__Your instructions__:
Copy each of the rows below word for word, leaving out the pictures.

__Supplied data__:

────────

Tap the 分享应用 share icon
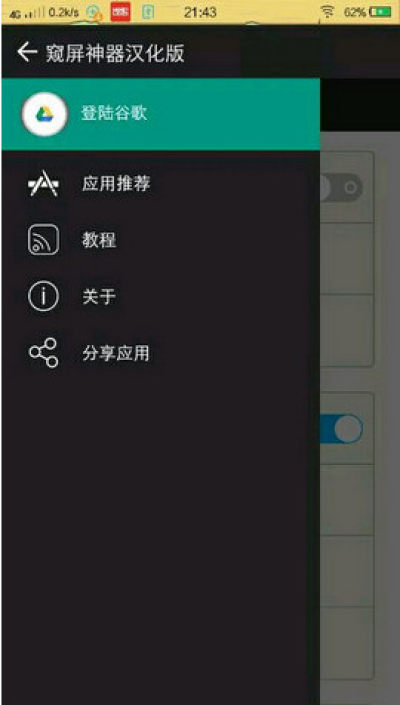This screenshot has width=400, height=705. 43,353
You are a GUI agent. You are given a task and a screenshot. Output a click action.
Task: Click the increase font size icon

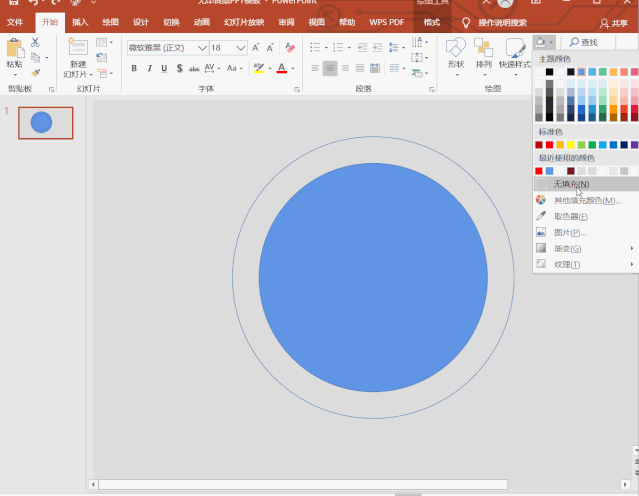[257, 47]
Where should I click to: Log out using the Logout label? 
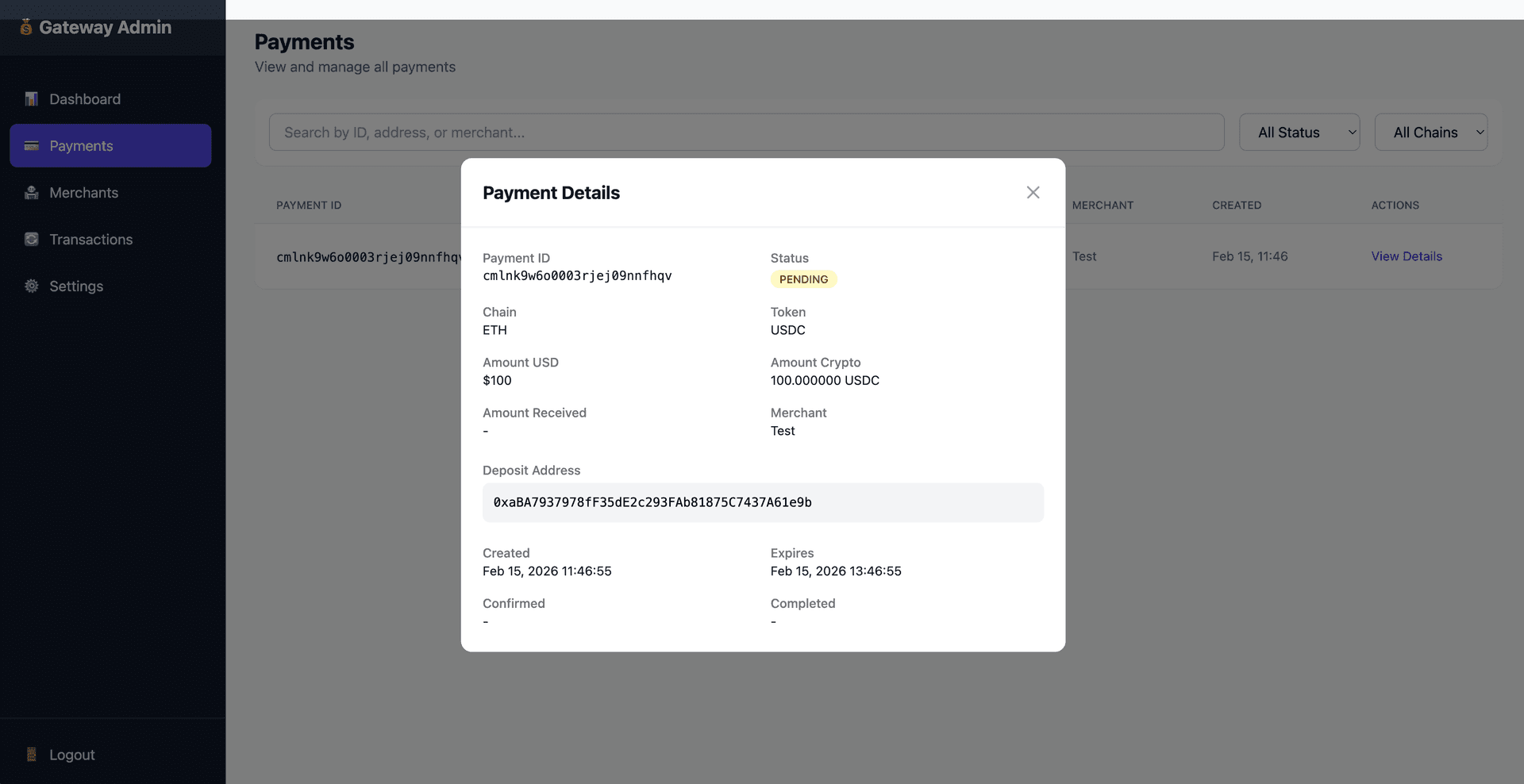[72, 755]
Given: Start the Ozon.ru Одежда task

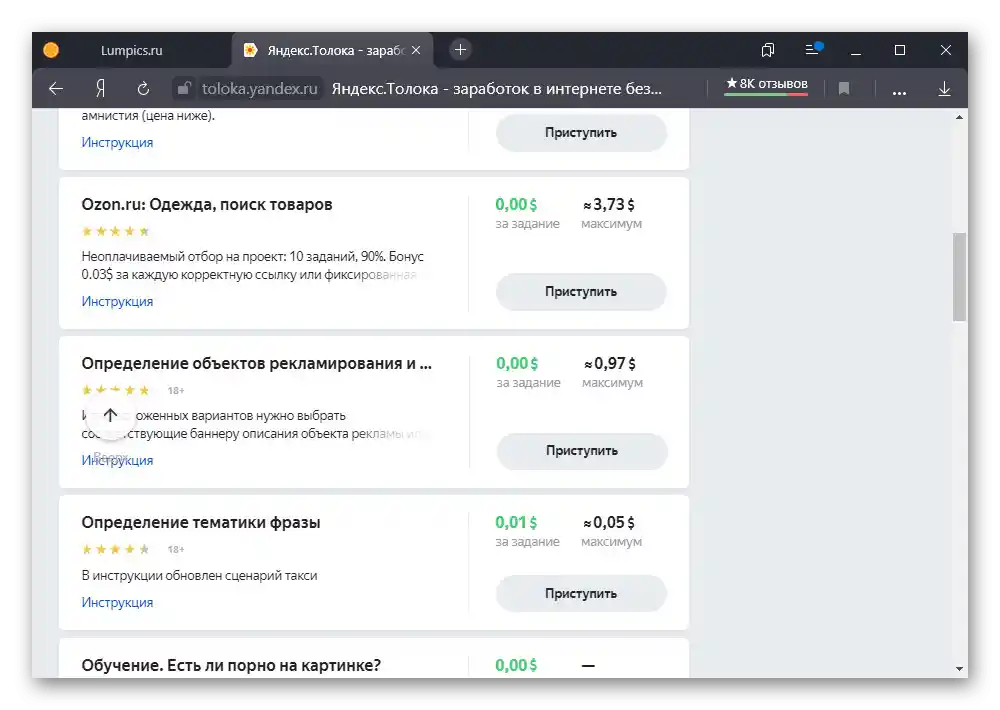Looking at the screenshot, I should coord(581,292).
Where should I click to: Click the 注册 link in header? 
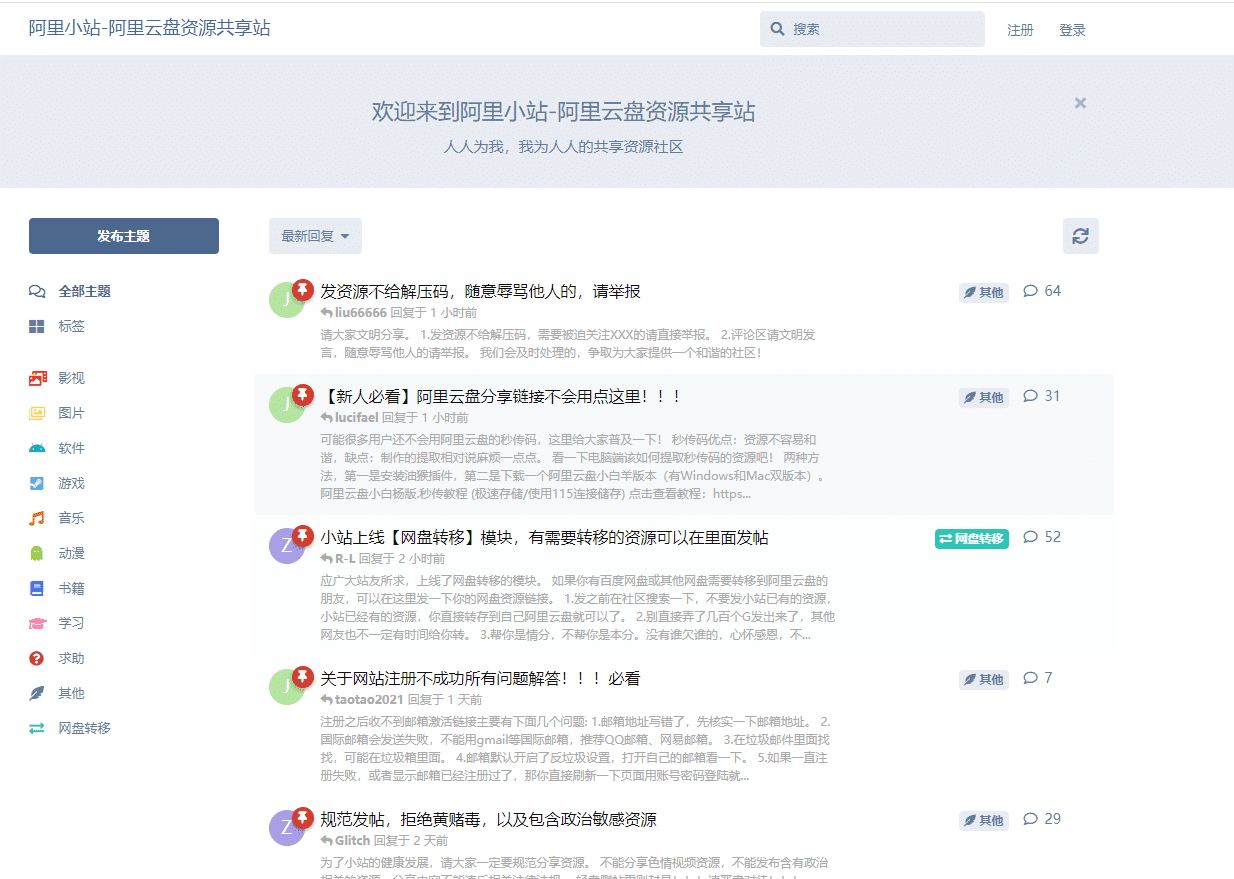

────────

__Response to the exercise__:
Tap the 分享应用 share icon
This screenshot has width=400, height=705. 43,353
You are a GUI agent. You are given a task and a screenshot. Output a click action.
Task: Click the increase font size icon

[257, 47]
Where should I click to: Log out using the Logout label? 
[72, 755]
Given: Start the Ozon.ru Одежда task

Looking at the screenshot, I should coord(581,292).
Where should I click to: Click the 注册 link in header? 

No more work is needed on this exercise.